DATA FOR PROCESSING Block Start

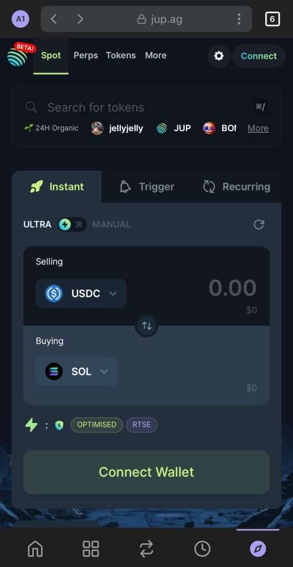Open the Perps menu item
Viewport: 293px width, 567px height.
tap(86, 55)
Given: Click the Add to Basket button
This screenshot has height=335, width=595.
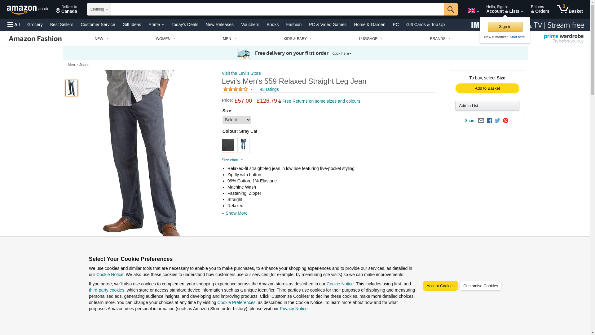Looking at the screenshot, I should [x=487, y=88].
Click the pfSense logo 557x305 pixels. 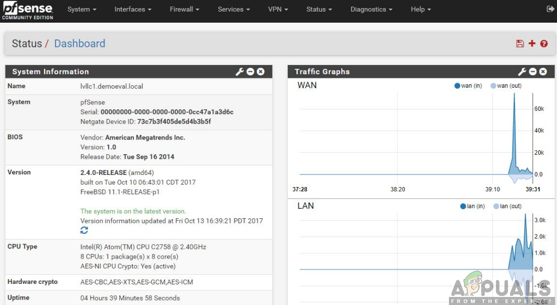(x=28, y=9)
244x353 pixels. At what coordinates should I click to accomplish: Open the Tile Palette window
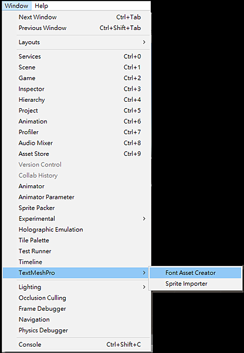point(76,240)
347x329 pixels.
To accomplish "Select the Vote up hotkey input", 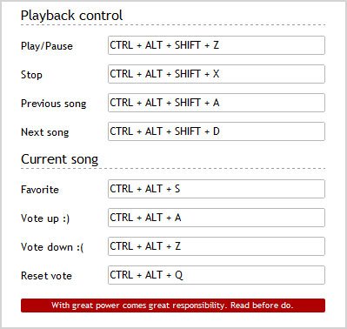I will pos(217,218).
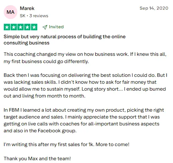The image size is (173, 163).
Task: Click the paper plane Invited icon
Action: (x=45, y=27)
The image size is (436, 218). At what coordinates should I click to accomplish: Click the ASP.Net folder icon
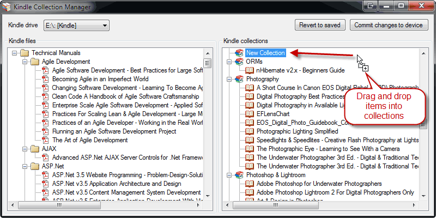(35, 166)
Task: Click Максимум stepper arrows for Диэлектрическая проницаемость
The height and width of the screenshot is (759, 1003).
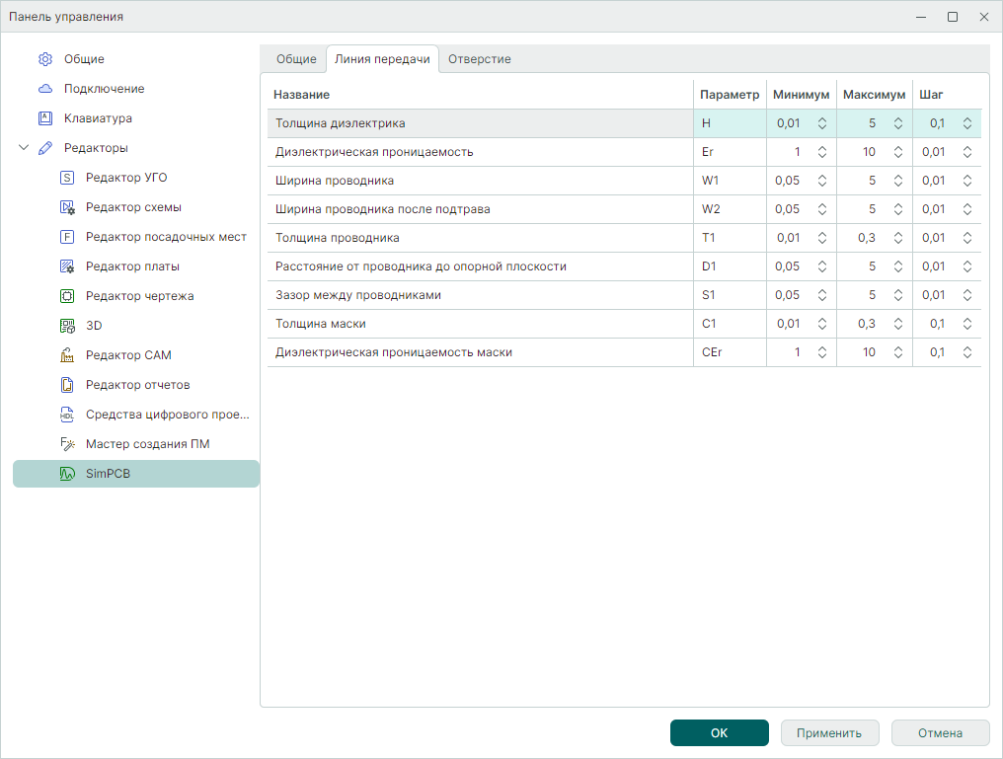Action: (x=898, y=152)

DATA FOR PROCESSING Block End

» **WHAT THE TASK ASKS**
Leave every picture out and write out, word for word, the lines from the one that contains "The image size is (436, 218)." through the last line of the records.

» **ANSWER TO THE EXERCISE**
The image size is (436, 218). At what coordinates should I click to accomplish: Click the ASP.Net folder icon
(35, 166)
Task: Click Максимум stepper arrows for Диэлектрическая проницаемость
The height and width of the screenshot is (759, 1003).
Action: (x=898, y=152)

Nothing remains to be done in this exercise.